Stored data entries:
▽
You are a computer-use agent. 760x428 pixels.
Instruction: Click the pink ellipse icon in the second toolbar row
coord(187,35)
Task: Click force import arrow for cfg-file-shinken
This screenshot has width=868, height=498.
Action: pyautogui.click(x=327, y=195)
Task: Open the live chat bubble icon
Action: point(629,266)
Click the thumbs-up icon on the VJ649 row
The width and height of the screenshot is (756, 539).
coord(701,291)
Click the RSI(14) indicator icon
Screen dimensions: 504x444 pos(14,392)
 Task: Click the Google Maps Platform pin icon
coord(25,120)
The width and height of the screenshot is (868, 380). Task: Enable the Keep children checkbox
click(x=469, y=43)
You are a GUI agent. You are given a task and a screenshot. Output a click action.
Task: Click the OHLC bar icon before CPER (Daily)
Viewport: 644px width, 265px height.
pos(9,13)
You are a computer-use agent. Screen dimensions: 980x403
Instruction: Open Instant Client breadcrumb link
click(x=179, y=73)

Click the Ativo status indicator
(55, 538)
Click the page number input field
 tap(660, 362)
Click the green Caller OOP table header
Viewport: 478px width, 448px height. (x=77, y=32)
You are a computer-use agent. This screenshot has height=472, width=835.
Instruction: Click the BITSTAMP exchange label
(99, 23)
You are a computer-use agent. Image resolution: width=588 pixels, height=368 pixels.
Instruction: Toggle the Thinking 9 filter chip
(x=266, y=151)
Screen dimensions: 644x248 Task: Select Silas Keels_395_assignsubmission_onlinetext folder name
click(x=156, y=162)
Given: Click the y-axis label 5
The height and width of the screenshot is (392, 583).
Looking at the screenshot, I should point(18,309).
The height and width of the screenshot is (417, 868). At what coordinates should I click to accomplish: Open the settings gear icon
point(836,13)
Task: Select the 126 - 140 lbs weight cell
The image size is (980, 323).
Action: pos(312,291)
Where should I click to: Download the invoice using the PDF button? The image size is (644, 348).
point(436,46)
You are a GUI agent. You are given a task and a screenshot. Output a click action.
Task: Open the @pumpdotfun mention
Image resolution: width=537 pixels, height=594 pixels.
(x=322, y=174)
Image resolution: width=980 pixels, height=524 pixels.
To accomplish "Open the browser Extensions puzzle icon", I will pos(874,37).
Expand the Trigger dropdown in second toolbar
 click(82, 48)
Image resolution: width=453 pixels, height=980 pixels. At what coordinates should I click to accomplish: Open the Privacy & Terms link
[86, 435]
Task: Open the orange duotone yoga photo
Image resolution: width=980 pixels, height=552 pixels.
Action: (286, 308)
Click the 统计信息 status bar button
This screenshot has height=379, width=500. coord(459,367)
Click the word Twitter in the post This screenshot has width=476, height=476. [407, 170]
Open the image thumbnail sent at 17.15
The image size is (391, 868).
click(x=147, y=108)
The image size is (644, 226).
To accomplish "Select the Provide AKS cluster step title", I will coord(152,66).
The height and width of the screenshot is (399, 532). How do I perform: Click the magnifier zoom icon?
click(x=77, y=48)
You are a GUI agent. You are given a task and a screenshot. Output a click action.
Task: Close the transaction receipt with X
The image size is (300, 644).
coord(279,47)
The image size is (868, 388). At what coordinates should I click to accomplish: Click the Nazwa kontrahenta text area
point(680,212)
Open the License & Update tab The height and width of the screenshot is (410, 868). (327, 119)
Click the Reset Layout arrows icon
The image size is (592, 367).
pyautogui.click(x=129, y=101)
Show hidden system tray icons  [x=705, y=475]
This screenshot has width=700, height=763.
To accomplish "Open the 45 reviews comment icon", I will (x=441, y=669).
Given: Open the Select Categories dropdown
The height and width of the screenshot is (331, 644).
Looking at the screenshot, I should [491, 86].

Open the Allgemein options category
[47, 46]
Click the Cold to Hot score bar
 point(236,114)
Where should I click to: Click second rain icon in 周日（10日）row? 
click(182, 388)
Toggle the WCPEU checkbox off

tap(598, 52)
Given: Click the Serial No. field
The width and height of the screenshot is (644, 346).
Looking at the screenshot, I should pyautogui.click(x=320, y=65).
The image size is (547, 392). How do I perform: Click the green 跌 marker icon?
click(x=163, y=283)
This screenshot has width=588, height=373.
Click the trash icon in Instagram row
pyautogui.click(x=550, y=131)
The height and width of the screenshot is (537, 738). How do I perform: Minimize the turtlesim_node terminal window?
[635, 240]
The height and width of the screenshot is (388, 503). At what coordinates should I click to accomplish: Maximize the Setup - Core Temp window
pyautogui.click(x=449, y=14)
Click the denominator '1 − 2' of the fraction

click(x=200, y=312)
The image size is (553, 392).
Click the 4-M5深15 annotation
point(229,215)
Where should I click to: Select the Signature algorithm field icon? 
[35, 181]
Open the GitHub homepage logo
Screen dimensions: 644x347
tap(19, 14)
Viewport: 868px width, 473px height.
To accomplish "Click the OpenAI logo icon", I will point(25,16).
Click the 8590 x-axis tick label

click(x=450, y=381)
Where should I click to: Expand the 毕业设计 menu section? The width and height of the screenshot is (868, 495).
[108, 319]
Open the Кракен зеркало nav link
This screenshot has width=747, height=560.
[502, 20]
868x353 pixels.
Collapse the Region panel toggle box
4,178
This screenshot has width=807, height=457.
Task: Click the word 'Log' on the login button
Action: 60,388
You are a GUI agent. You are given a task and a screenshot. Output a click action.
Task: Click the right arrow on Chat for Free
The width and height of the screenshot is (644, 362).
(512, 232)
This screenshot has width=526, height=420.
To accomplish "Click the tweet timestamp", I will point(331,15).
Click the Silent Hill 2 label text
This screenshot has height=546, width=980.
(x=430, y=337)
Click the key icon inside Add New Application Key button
△
Task objective: Give every entry again in full, precisely as written above.

Exercise answer:
You are a computer-use agent. 760x428 pixels.
Instruction: Click the pink ellipse icon in the second toolbar row
coord(187,35)
Task: Click force import arrow for cfg-file-shinken
This screenshot has width=868, height=498.
Action: pyautogui.click(x=327, y=195)
Task: Open the live chat bubble icon
Action: point(629,266)
Click the thumbs-up icon on the VJ649 row
The width and height of the screenshot is (756, 539).
coord(701,291)
Click the RSI(14) indicator icon
Screen dimensions: 504x444 pos(14,392)
 Task: Click the Google Maps Platform pin icon
coord(25,120)
The width and height of the screenshot is (868, 380). Task: Enable the Keep children checkbox
click(x=469, y=43)
You are a GUI agent. You are given a task and a screenshot. Output a click action.
Task: Click the OHLC bar icon before CPER (Daily)
Viewport: 644px width, 265px height.
pos(9,13)
You are a computer-use agent. Screen dimensions: 980x403
Instruction: Open Instant Client breadcrumb link
click(x=179, y=73)

Click the Ativo status indicator
(55, 538)
Click the page number input field
 tap(660, 362)
Click the green Caller OOP table header
Viewport: 478px width, 448px height. (x=77, y=32)
You are a computer-use agent. This screenshot has height=472, width=835.
Instruction: Click the BITSTAMP exchange label
(99, 23)
You are a computer-use agent. Image resolution: width=588 pixels, height=368 pixels.
Instruction: Toggle the Thinking 9 filter chip
(x=266, y=151)
Screen dimensions: 644x248 Task: Select Silas Keels_395_assignsubmission_onlinetext folder name
click(x=156, y=162)
Given: Click the y-axis label 5
The height and width of the screenshot is (392, 583).
Looking at the screenshot, I should point(18,309).
The height and width of the screenshot is (417, 868). At what coordinates should I click to accomplish: Open the settings gear icon
point(836,13)
Task: Select the 126 - 140 lbs weight cell
The image size is (980, 323).
Action: pos(312,291)
Where should I click to: Download the invoice using the PDF button? The image size is (644, 348).
point(436,46)
You are a GUI agent. You are given a task and a screenshot. Output a click action.
Task: Open the @pumpdotfun mention
Image resolution: width=537 pixels, height=594 pixels.
(x=322, y=174)
Image resolution: width=980 pixels, height=524 pixels.
To accomplish "Open the browser Extensions puzzle icon", I will pos(874,37).
Expand the Trigger dropdown in second toolbar
 click(82, 48)
Image resolution: width=453 pixels, height=980 pixels. At what coordinates should I click to accomplish: Open the Privacy & Terms link
[86, 435]
Task: Open the orange duotone yoga photo
Image resolution: width=980 pixels, height=552 pixels.
Action: (286, 308)
Click the 统计信息 status bar button
This screenshot has height=379, width=500. coord(459,367)
Click the word Twitter in the post This screenshot has width=476, height=476. [407, 170]
Open the image thumbnail sent at 17.15
The image size is (391, 868).
click(x=147, y=108)
The image size is (644, 226).
To accomplish "Select the Provide AKS cluster step title", I will coord(152,66).
The height and width of the screenshot is (399, 532). How do I perform: Click the magnifier zoom icon?
click(x=77, y=48)
You are a GUI agent. You are given a task and a screenshot. Output a click action.
Task: Close the transaction receipt with X
The image size is (300, 644).
coord(279,47)
The image size is (868, 388). At what coordinates should I click to accomplish: Click the Nazwa kontrahenta text area
point(680,212)
Open the License & Update tab The height and width of the screenshot is (410, 868). (327, 119)
Click the Reset Layout arrows icon
The image size is (592, 367).
pyautogui.click(x=129, y=101)
Show hidden system tray icons  [x=705, y=475]
This screenshot has width=700, height=763.
To accomplish "Open the 45 reviews comment icon", I will (x=441, y=669).
Given: Open the Select Categories dropdown
The height and width of the screenshot is (331, 644).
Looking at the screenshot, I should [491, 86].

Open the Allgemein options category
[47, 46]
Click the Cold to Hot score bar
 point(236,114)
Where should I click to: Click second rain icon in 周日（10日）row? 
click(182, 388)
Toggle the WCPEU checkbox off

tap(598, 52)
Given: Click the Serial No. field
The width and height of the screenshot is (644, 346).
Looking at the screenshot, I should pyautogui.click(x=320, y=65).
The image size is (547, 392). How do I perform: Click the green 跌 marker icon?
click(x=163, y=283)
This screenshot has width=588, height=373.
Click the trash icon in Instagram row
pyautogui.click(x=550, y=131)
The height and width of the screenshot is (537, 738). How do I perform: Minimize the turtlesim_node terminal window?
[635, 240]
The height and width of the screenshot is (388, 503). At what coordinates should I click to accomplish: Maximize the Setup - Core Temp window
pyautogui.click(x=449, y=14)
Click the denominator '1 − 2' of the fraction

click(x=200, y=312)
The image size is (553, 392).
Click the 4-M5深15 annotation
point(229,215)
Where should I click to: Select the Signature algorithm field icon? 
[35, 181]
Open the GitHub homepage logo
Screen dimensions: 644x347
tap(19, 14)
Viewport: 868px width, 473px height.
To accomplish "Click the OpenAI logo icon", I will point(25,16).
Click the 8590 x-axis tick label

click(x=450, y=381)
Where should I click to: Expand the 毕业设计 menu section? The width and height of the screenshot is (868, 495).
[108, 319]
Open the Кракен зеркало nav link
This screenshot has width=747, height=560.
[502, 20]
868x353 pixels.
Collapse the Region panel toggle box
4,178
This screenshot has width=807, height=457.
Task: Click the word 'Log' on the login button
Action: 60,388
You are a GUI agent. You are given a task and a screenshot. Output a click action.
Task: Click the right arrow on Chat for Free
The width and height of the screenshot is (644, 362).
(512, 232)
This screenshot has width=526, height=420.
To accomplish "Click the tweet timestamp", I will point(331,15).
Click the Silent Hill 2 label text
This screenshot has height=546, width=980.
(x=430, y=337)
Click the key icon inside Add New Application Key button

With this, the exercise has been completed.